When Thomas Jefferson made the Louisiana purchase, what would eventually become Louisiana and almost the whole of the Mississippi basin were under French control. Almost every state but Louisiana shook off its French influence, for Louisiana was home to the major French outpost of the region – the territorial capital and port city of New Orleans. Louisiana’s identity is this French heritage, right down to Mardi Gras, beignets and creole (cooking, ethnicity and patois). Even Louisiana’s legal system and civil structure are based on the French civil system rather than the English common law system that other states have adapted. For instance, in Louisiana there are parishes instead of counties, and judicial decisions rest heavily on codified law rather than judge-made legal principles.
Louisiana’s iconic geographic feature is the bayou. The Miscopy River flows into the Gulf of Mexico, and its delta comprises Louisiana’s whole southern coast. This marshy region is home to Louisiana’s Cajun culture and both this rich land and culture are in danger of being lost.
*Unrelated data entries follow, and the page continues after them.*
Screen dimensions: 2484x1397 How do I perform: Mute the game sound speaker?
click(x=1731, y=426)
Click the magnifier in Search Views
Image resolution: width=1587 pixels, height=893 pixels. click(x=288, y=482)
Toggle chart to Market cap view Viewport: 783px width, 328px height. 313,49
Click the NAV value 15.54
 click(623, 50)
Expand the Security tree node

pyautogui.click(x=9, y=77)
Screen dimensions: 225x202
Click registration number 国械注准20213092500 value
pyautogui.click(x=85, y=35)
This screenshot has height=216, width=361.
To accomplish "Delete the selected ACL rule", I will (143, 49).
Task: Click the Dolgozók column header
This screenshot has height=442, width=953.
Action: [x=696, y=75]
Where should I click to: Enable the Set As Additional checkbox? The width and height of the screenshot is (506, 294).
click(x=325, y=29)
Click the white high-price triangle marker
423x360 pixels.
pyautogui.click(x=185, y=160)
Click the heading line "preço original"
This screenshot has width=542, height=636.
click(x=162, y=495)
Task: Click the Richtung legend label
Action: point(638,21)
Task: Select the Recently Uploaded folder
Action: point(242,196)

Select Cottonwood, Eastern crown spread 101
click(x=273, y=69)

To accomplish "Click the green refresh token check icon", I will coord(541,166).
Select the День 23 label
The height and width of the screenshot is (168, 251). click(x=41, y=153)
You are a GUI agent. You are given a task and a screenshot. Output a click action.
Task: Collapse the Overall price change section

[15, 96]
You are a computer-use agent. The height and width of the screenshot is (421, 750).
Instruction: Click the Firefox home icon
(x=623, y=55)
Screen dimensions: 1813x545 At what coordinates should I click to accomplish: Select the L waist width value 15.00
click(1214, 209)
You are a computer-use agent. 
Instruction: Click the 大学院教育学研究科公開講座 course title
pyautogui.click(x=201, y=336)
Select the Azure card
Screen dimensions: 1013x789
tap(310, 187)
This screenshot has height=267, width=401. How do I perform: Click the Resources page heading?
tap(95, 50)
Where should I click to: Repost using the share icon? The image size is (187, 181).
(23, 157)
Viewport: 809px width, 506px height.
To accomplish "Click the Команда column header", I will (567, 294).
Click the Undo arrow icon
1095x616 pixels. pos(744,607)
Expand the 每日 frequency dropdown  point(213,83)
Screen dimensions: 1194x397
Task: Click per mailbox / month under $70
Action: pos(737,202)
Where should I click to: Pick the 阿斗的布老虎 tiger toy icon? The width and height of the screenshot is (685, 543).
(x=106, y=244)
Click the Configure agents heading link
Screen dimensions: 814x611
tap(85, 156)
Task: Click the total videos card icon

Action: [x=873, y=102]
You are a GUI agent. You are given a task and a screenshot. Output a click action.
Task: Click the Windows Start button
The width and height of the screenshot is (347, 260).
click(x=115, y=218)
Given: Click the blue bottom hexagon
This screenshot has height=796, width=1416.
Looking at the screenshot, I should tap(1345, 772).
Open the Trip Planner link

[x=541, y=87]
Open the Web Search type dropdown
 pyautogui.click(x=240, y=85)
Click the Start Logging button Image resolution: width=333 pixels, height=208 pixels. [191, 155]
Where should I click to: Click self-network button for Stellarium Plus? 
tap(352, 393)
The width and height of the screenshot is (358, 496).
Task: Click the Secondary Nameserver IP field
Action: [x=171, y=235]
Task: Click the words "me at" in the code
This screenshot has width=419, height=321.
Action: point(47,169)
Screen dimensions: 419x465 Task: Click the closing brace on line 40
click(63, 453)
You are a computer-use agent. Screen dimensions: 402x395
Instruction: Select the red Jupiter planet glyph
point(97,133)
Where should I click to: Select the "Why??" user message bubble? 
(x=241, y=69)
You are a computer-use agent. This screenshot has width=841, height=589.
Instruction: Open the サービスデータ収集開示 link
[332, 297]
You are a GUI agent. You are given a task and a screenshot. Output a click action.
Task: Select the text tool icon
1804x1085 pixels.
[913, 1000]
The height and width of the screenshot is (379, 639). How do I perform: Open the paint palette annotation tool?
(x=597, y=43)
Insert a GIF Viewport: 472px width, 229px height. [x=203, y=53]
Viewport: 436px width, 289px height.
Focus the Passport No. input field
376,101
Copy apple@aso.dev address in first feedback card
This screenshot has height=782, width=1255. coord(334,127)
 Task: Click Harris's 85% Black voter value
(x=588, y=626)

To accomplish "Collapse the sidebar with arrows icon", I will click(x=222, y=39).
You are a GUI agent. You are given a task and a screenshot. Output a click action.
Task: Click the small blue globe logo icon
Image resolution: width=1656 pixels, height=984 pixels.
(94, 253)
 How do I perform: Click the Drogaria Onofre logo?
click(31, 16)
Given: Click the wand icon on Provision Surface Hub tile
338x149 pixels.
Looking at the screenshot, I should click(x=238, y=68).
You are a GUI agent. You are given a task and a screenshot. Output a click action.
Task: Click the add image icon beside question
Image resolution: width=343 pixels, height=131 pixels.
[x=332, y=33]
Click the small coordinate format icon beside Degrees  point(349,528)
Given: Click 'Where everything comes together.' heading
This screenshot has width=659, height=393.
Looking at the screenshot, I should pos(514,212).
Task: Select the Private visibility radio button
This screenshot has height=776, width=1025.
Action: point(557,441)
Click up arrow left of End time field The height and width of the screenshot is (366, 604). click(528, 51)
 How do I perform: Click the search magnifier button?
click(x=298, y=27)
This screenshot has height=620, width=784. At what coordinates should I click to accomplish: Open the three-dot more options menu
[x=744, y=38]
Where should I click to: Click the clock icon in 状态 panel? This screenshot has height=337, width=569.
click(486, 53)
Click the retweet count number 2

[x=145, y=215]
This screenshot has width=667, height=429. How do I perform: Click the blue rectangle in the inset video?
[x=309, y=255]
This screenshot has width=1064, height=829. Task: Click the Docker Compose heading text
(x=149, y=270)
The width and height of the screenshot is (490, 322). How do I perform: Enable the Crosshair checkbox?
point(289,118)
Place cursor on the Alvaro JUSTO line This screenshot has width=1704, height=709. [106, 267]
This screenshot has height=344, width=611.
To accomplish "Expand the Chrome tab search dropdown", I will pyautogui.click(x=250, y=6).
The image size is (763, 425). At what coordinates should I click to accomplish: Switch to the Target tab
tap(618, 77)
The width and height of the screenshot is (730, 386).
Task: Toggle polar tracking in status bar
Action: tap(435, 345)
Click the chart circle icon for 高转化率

Louisiana’s wetlands are disappearing at an alarming rate, and the culture they support is disappearing with them. Part of the problem is that southern Louisiana is poor and doesn’t offer much in the way of employment outside of crawfishing. Indeed, seafood is Louisiana’s largest export, and it is the largest producer of crawfish in the world. There is some oil drilling and refining work available in this part of the state, too, as there are oil fields beneath the Gulf of Mexico.
New Orleans, which sits on the Upper Delta on Lake Pontchartrain, is home to a rich cultural heritage, too. Particularly, the city is noted for its musical traditions and is the birthplace of Dixieland Jazz. Southern blues found its first urban audience and made an entre into the rest of the United States via New Orleans. Besides music, New Orleans is renowned for its food. New Orleans restaurants feature traditional and fusion French cuisine unlike any other in the United States, Cajun and creole cuisine such as gumbo and jambalaya, traditional southern fare like fried chicken and red beans and rice, and seafood such as crawfish. No description of Louisiana, particularly New Orleans, would be complete without mentioning Mardi Gras. The month-long festival is perhaps the most famous of its kind, with the possible exception of its South American cousin, Rio’s Carnival.
Though Louisiana conjures up images of swampy crawfish cookouts and bacchanalian Mardi Gras parades, there is more to the state than New Orleans and the bayou. The capital of Louisiana is Baton Rouge, on the upper reaches of the delta, and Shreveport, in the northwestern corner of the state, is its third largest city. Shreveport is also the second biggest tourist destination behind New Orleans because of riverboat gambling. The city also boasts an opera, an orchestra, a theater company and a ballet company.